----- Records provided -----
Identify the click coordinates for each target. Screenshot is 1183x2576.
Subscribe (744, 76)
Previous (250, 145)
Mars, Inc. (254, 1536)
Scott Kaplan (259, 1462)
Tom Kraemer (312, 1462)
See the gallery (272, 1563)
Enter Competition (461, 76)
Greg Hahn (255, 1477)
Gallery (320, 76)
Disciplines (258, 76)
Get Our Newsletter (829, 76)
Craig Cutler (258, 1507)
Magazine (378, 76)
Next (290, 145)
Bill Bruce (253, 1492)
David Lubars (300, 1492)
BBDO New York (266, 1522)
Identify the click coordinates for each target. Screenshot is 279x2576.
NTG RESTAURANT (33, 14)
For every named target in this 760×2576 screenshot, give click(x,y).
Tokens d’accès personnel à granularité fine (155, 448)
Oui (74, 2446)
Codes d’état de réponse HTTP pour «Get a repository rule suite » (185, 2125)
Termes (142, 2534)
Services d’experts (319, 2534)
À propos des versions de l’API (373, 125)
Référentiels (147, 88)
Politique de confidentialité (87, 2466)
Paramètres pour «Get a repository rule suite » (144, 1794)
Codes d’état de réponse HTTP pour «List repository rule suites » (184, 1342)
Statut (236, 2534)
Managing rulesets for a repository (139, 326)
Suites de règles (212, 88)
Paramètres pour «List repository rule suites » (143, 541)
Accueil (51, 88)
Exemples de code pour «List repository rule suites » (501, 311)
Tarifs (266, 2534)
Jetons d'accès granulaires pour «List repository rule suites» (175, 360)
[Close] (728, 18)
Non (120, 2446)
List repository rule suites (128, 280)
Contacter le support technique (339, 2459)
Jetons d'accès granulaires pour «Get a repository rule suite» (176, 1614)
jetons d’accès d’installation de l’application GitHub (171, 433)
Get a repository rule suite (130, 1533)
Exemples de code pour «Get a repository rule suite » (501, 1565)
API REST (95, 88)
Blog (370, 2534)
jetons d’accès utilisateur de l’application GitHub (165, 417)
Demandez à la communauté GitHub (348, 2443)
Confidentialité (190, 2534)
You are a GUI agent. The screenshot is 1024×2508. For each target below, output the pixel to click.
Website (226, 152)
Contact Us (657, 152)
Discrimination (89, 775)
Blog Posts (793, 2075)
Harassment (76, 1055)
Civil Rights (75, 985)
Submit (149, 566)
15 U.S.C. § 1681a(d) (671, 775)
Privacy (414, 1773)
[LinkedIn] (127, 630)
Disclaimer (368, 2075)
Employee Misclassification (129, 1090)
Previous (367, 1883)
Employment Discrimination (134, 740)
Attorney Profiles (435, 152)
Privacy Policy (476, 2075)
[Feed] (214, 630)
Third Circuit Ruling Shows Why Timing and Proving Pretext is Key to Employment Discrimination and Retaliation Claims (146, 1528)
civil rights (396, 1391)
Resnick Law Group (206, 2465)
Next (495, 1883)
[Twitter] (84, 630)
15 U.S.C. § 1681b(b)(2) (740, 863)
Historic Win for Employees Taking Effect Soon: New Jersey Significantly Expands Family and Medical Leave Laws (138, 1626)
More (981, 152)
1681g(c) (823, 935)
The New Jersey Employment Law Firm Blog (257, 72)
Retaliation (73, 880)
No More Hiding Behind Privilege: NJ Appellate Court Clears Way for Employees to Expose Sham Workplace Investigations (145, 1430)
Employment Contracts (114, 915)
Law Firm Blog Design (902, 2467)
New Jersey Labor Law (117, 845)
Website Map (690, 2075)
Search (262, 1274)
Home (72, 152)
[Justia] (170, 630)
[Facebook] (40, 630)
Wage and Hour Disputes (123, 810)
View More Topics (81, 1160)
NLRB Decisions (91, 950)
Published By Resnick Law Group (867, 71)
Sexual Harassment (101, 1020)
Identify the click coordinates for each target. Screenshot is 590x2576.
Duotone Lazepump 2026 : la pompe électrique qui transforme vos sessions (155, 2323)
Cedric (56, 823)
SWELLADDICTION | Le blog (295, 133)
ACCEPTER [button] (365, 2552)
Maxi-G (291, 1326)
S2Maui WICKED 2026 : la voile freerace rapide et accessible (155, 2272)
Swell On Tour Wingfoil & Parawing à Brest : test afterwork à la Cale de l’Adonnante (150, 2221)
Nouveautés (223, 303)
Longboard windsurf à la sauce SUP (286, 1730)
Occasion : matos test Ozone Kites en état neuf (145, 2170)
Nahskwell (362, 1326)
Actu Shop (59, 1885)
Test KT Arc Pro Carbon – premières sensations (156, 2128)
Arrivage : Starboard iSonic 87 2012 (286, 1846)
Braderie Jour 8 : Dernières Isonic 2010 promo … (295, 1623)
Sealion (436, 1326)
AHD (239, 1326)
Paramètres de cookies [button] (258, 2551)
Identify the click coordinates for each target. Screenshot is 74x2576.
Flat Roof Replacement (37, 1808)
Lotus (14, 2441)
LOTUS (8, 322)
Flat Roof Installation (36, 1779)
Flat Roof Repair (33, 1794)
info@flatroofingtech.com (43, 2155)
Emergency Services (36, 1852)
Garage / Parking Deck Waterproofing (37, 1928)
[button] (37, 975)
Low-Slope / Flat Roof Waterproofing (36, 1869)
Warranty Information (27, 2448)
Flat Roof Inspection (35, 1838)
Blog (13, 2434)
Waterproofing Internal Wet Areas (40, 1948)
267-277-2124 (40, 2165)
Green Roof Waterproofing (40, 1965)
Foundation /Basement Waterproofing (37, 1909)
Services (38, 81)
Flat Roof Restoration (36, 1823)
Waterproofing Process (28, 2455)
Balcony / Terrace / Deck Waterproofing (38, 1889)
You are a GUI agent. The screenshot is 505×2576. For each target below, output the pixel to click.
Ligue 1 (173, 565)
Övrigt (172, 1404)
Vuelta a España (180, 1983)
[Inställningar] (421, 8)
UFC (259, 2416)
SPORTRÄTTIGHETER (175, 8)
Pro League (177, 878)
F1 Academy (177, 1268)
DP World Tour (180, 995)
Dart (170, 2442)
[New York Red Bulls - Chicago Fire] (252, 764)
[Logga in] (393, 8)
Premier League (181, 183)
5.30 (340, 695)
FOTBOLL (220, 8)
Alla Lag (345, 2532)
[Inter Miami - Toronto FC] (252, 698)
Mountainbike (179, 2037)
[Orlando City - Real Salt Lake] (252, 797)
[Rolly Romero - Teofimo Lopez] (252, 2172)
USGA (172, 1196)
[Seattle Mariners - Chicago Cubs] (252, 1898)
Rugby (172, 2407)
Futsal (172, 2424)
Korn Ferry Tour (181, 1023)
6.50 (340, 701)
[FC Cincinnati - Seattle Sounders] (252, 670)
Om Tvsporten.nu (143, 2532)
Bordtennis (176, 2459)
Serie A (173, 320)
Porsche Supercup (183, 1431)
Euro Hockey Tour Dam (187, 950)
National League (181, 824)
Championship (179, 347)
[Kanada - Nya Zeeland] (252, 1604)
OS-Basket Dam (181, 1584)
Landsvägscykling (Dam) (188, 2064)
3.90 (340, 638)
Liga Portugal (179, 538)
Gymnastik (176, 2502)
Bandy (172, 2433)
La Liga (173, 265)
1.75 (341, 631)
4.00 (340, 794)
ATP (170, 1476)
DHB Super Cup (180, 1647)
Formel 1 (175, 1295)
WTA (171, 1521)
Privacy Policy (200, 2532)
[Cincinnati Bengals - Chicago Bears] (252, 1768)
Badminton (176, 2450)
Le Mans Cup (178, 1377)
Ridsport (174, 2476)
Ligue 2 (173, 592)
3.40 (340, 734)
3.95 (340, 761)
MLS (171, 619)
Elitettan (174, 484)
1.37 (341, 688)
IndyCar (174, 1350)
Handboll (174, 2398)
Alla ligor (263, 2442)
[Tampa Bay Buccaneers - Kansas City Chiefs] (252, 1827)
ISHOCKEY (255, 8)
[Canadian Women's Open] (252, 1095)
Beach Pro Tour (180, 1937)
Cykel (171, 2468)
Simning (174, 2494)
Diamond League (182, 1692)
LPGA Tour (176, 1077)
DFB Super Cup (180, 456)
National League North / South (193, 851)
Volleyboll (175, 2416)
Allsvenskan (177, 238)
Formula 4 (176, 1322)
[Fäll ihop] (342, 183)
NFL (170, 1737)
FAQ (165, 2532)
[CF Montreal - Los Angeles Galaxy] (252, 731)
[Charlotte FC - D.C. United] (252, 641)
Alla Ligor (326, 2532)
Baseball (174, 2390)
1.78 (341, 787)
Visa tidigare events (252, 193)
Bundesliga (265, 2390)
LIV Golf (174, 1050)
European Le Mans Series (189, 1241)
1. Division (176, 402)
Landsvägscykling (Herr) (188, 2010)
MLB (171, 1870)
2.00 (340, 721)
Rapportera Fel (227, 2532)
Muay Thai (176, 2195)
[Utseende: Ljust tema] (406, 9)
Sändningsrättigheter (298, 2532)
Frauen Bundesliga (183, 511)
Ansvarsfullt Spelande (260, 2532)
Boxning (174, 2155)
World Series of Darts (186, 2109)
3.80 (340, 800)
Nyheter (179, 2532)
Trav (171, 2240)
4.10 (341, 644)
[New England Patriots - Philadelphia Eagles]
-----
* **Problem**
Across the entries above, how many lines include "repository"? State only that number.

* **Exercise result**
11